Apple would need to make low-level, but not difficult changes to iOS’s networking stack, the set of software that handles Internet and other communications, to require an explicit route to one or more DNS servers when the VPN client connects.
A limited set of risks
The good news about this exploit is that while it is severe in its nature, it’s very to extremely limited in how it might be turned against VPN users.
First, the hijacking doesn’t subvert secure web, email, or other connections. For banking, ecommerce, and an increasing number of other sites, an https (SSL/TLS) connection is the default. If an attacker tries to break in on such a connection by presenting a fake certificate, browsers and other software alerts a user that the certificate is invalid. This attack doesn’t help with that at all.
If all your surfing is secure, then VPN-related DNS hijacking doesn’t affect you, but then there’s little reason to use a VPN, either. Peck notes, “If you’re only talking to https sites, you probably don’t need a VPN.” (Peck jokes that his company’s goal is to put themselves out of business, as they find it desirable that all routine traffic on the Internet is strongly encrypted.)
Second, it doesn’t crack the reliability of the VPN tunnel. While PPTP as a standard is broken and shouldn’t be used, L2TP, IPsec, and OpenVPN are reliable when configured correctly, and this new research doesn’t change that.

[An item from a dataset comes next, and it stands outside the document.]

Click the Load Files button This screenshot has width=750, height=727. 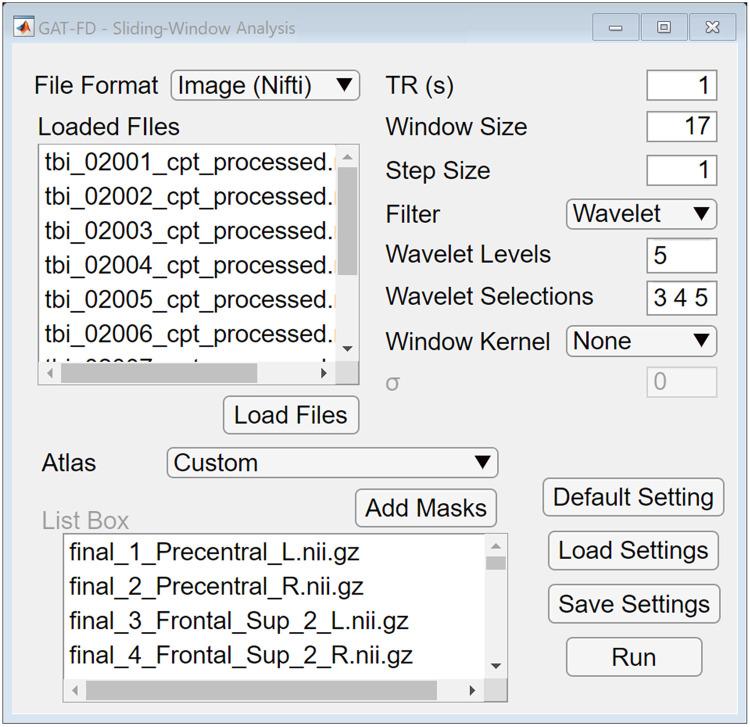click(x=290, y=415)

Third, an attacker has to have proximity to where people are connecting to Wi-Fi in large numbers and using VPNs. While there are many ways to attack routers remotely and potentially insert malicious software, that’s a far more severe problem, affecting every user of such subverted networks for all non-encrypted connections. This DHCP-plus-DNS hijacking technique might be yet another tool in that arsenal.

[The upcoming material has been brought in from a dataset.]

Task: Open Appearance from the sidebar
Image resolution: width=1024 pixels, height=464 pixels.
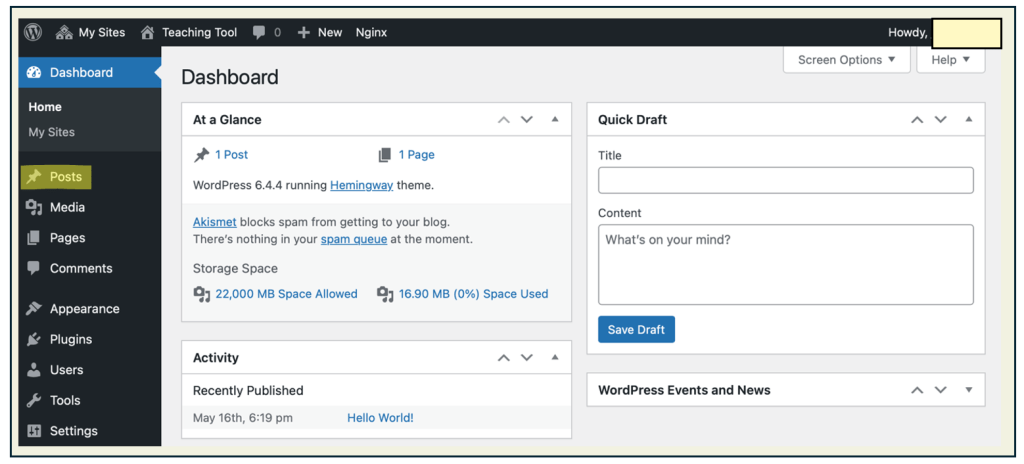Action: pos(84,309)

It’s possible other researchers will use this work to find more easily or broadly exploitable problems in VPN setups in iOS and on other platforms. But now that the details are out, operating system and VPN client developers will be fixing holes. Some of the makers of software mentioned in the paper dispute their software is vulnerable or have made changes since hearing from the researchers or for routine reasons that they told the TorrentFreak site resolve one or both categories of exploit in the paper.
Cloak contacted me, reported to Apple, and posted a blog entry in the interests of making sure the scope of the problem was known early and being straightforward with its customers about even the slightest risk. Peck says, “From the perspective of a VPN provider, anything that effectively removes the protection of the VPN itself is crappy.”